This week’s MCQLL meeting, taking place Thursday, Feb 25th, 1:30-2:30pm will feature a talk entitled “Information-theoretic models of natural language” by Professor Richard Futrell. Abstract and bio are below. If you would like to join the meeting and have not yet registered for this semester’s MCQLL meetings, please send an email to requesting the link.

Abstract: I claim that human languages can be modeled as information-theoretic codes, that is, systems that maximize information transfer under certain constraints. I argue that the relevant constraints for human language are those involving the cognitive resources used during language production and comprehension. Viewing human language in this way, it is possible to derive and test new quantitative predictions about the statistical, syntactic, and morphemic structure of human languages.

I start by reviewing some of the many ways that natural languages differ from optimal codes as studied in information theory. I argue that one distinguishing characteristic of human languages, as opposed to other natural and artificial codes, is a property I call “information locality”: information about particular aspects of meaning is localized in time within a linguistic utterance. I give evidence for information locality at multiple levels of linguistic structure, including the structure of words and the order of words in sentences.

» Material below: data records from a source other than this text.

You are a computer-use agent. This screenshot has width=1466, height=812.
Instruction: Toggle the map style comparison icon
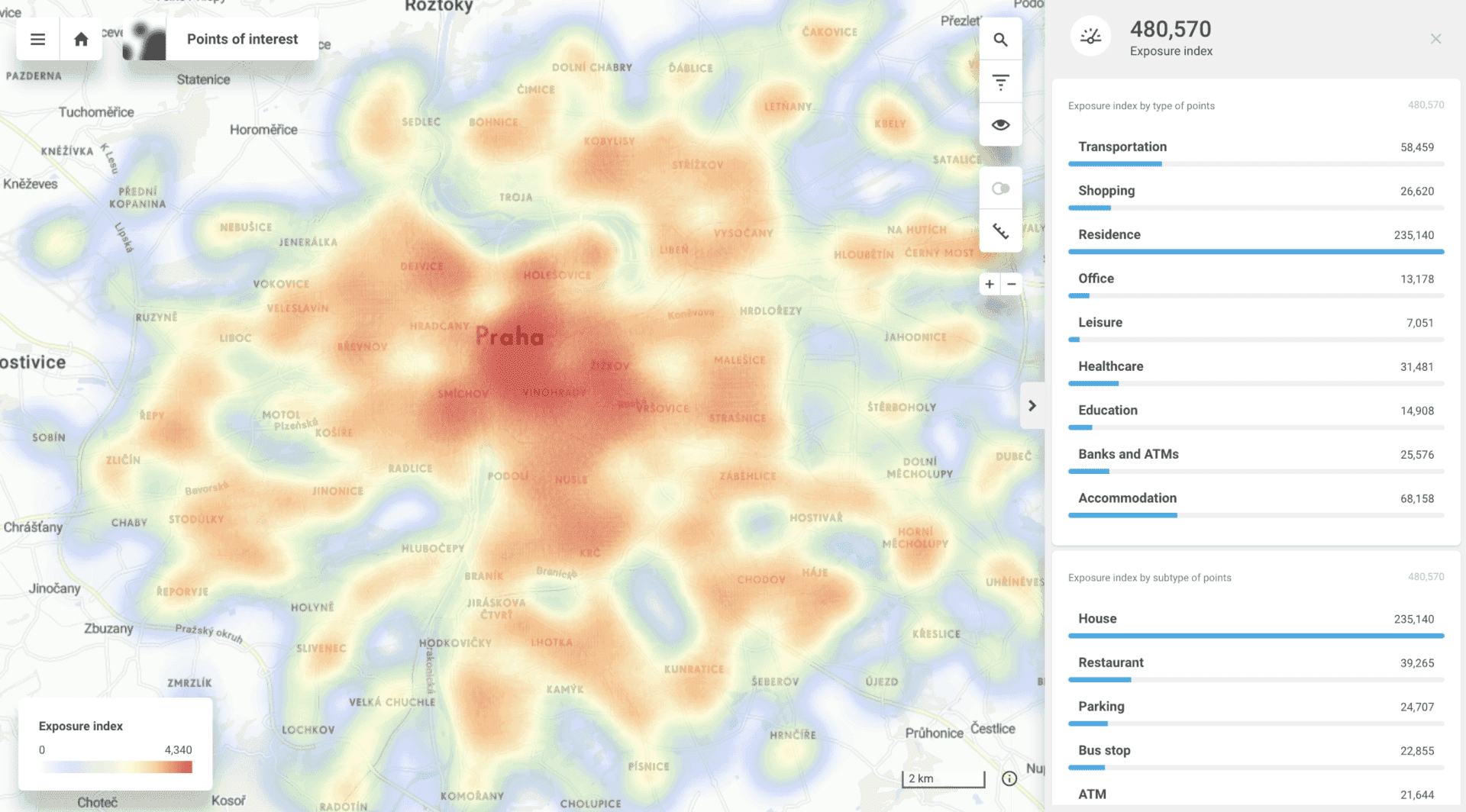[x=1001, y=187]
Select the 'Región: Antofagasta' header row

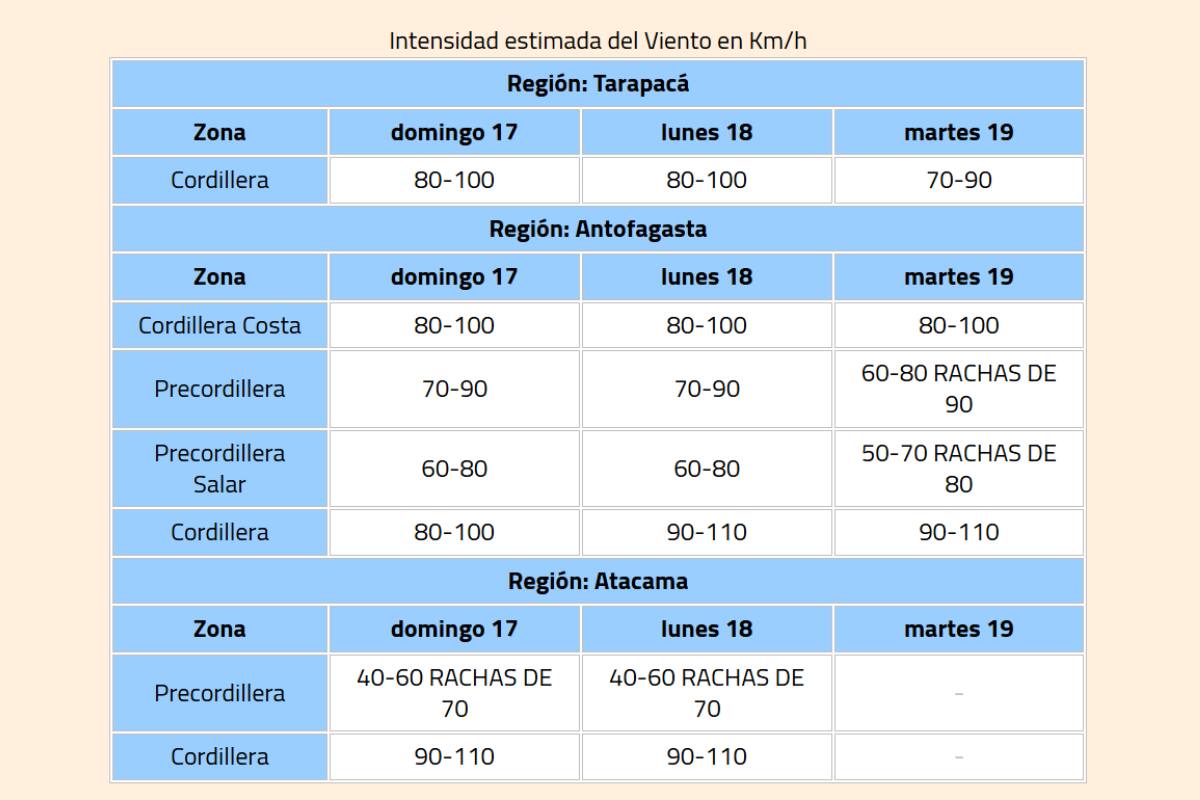(x=597, y=229)
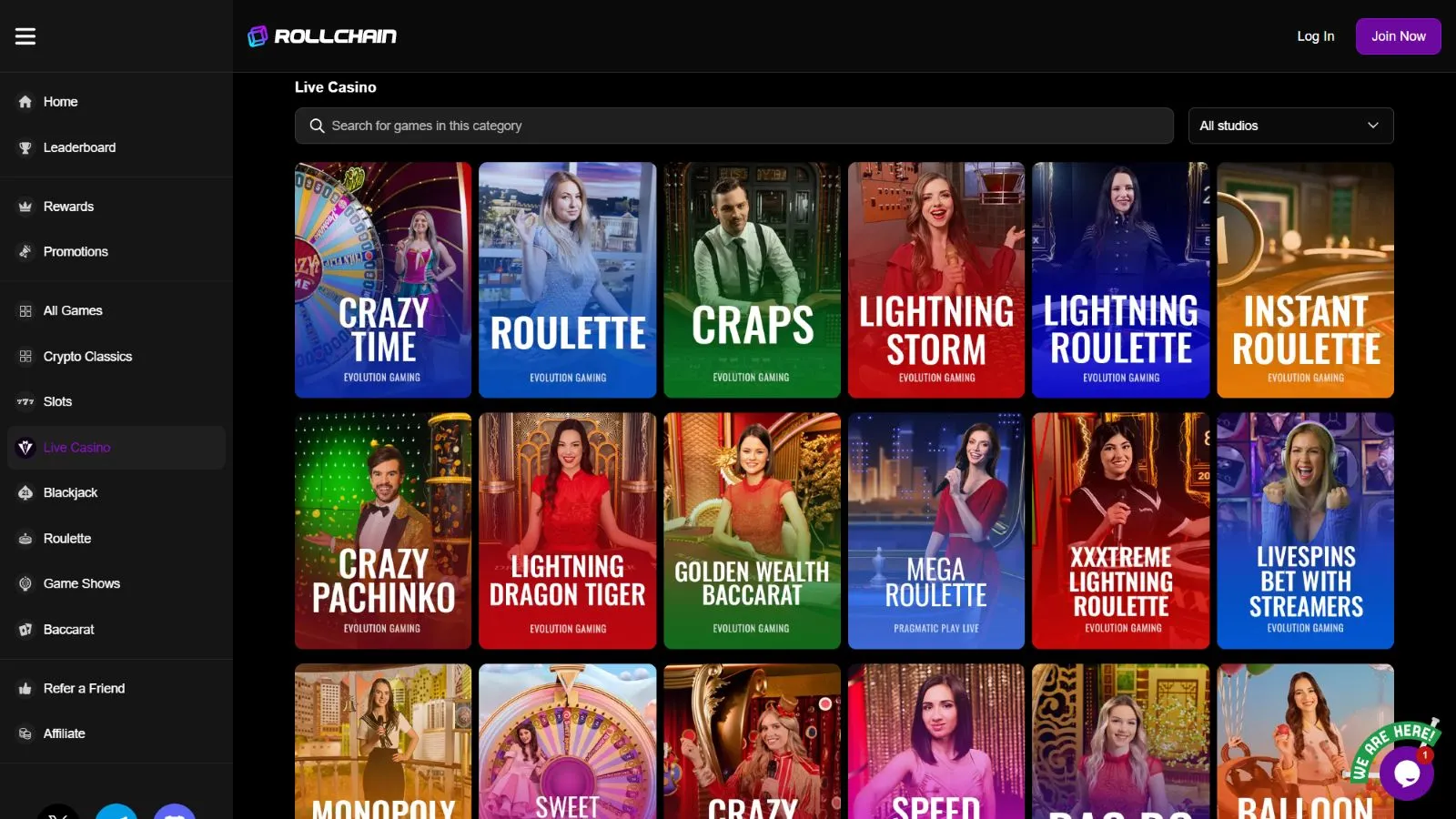1456x819 pixels.
Task: Open Promotions in the sidebar
Action: pos(76,252)
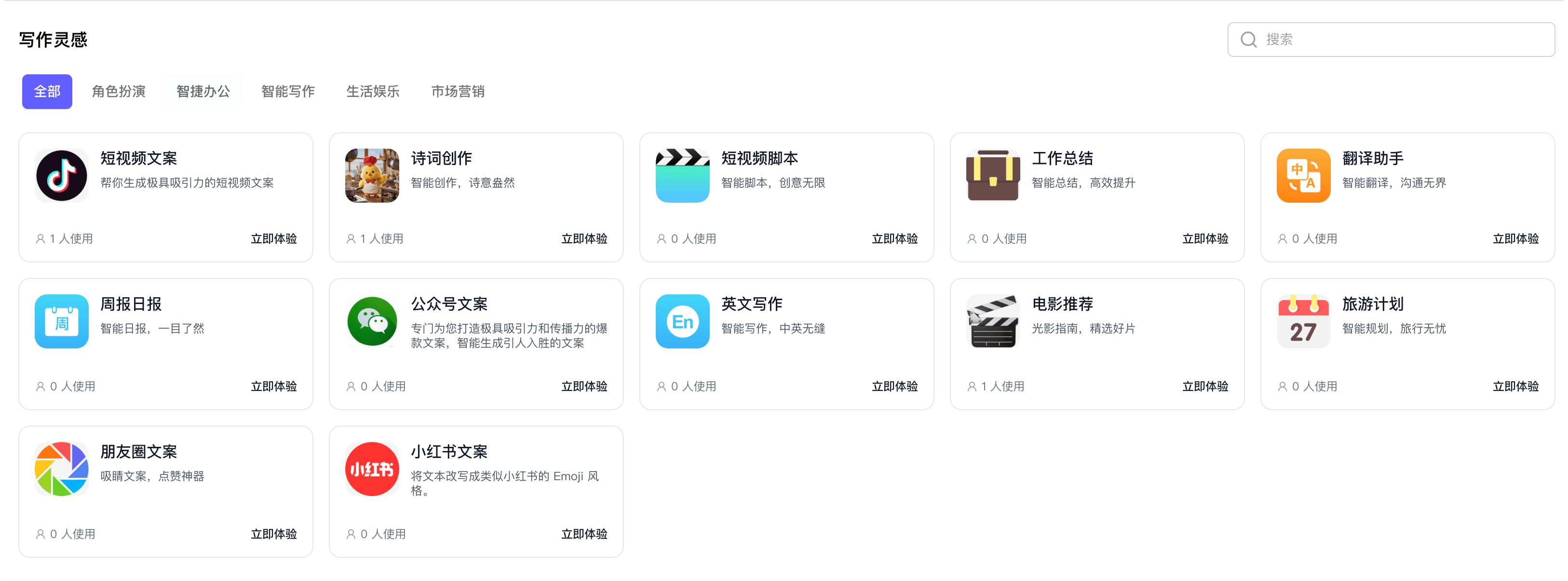Viewport: 1568px width, 581px height.
Task: Click the TikTok icon for 短视频文案
Action: pos(62,175)
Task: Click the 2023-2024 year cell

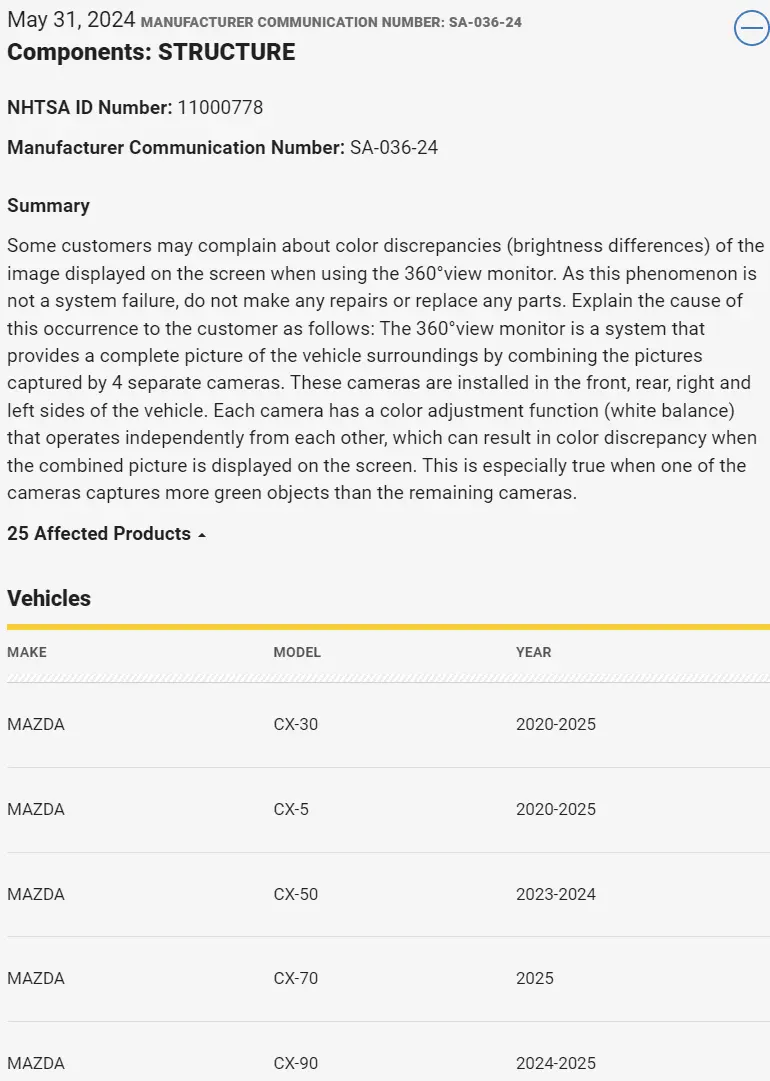Action: tap(555, 894)
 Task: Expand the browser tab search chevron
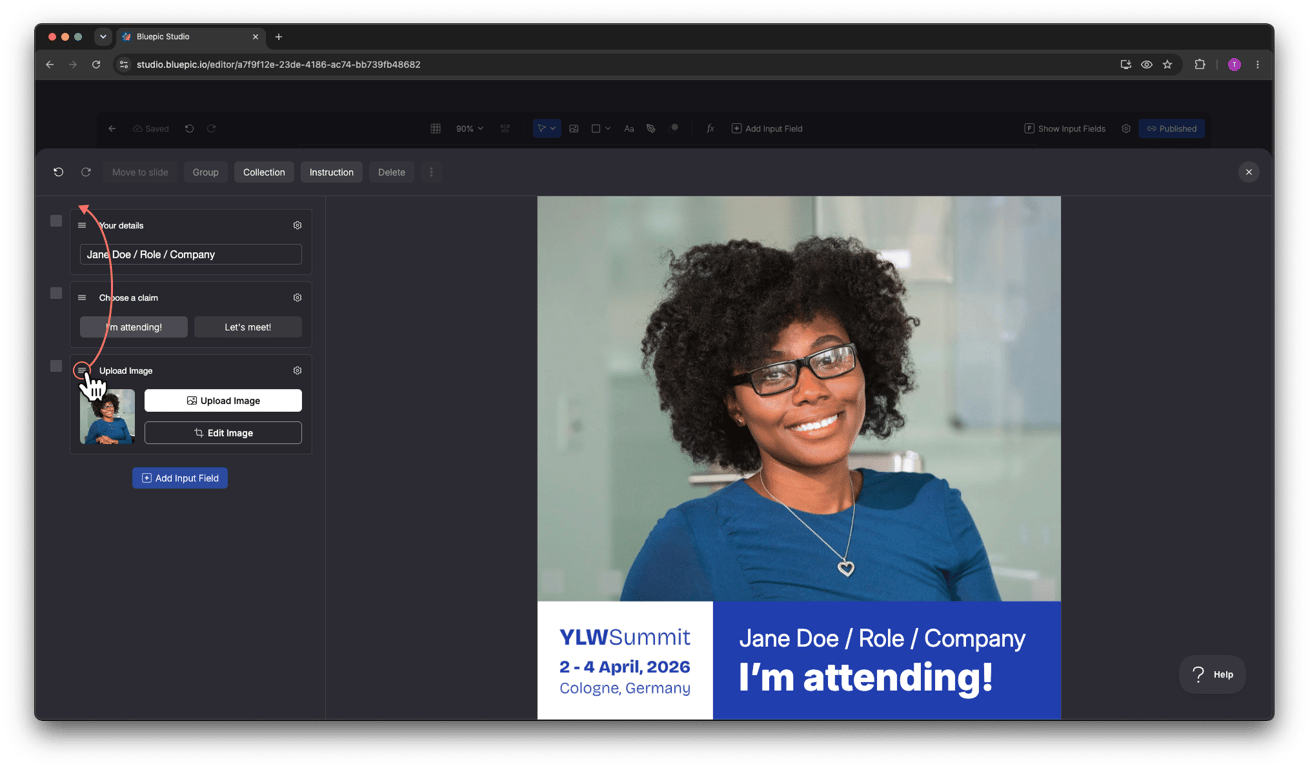pyautogui.click(x=103, y=37)
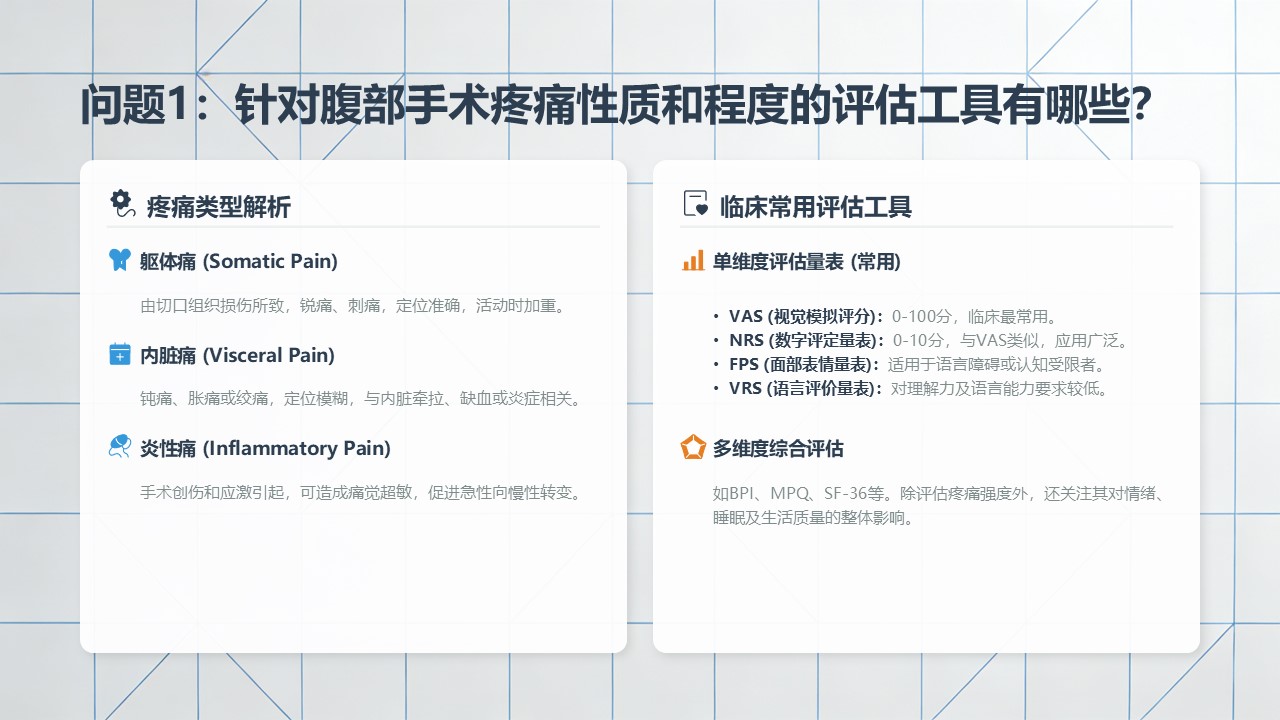Click the 炎性痛 (Inflammatory Pain) subheading
Screen dimensions: 1280x720
tap(265, 448)
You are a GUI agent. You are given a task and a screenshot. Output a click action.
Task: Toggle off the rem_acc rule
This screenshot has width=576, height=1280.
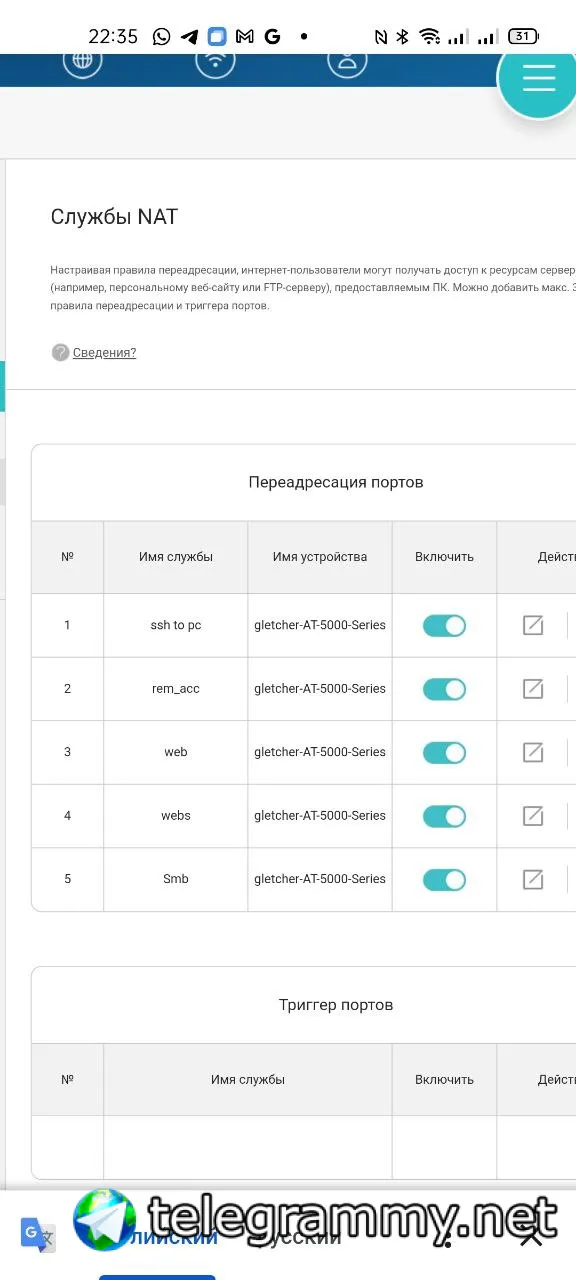[444, 689]
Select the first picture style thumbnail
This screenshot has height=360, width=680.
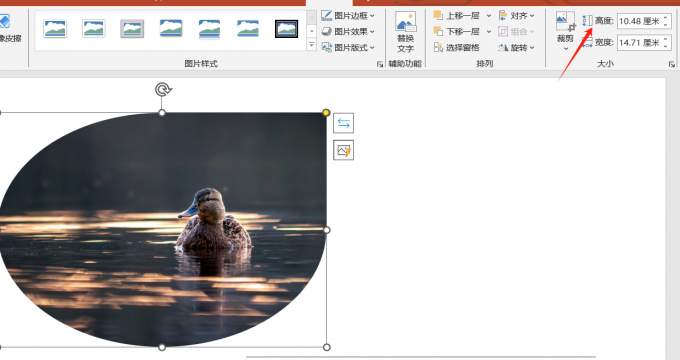[x=55, y=29]
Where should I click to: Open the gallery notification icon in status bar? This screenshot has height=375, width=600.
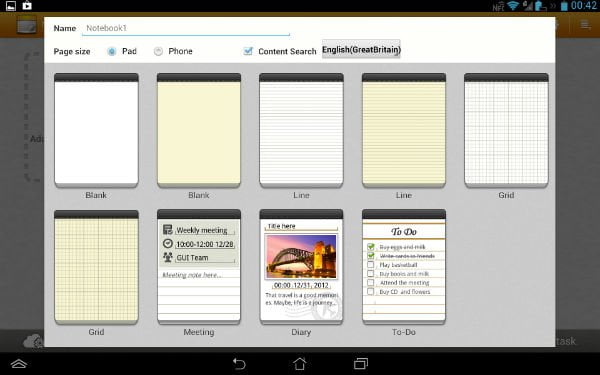tap(11, 6)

Next, I state a theorem showing that information locality is a property of any communication system where the encoder and/or decoder are operating incrementally under memory constraints. The theorem yields a new, fully formal, and quantifiable definition of information locality, which leads to new predictions about word order and the structure of words across languages. I test these predictions in broad corpus studies of word order in over 50 languages, and in case studies of the order of morphemes within words in two languages.

Bio: Richard Futrell is an Assistant Professor of Language Science at the University of California, Irvine. His research applies information theory to better understand human language and how humans and machines can learn and process it.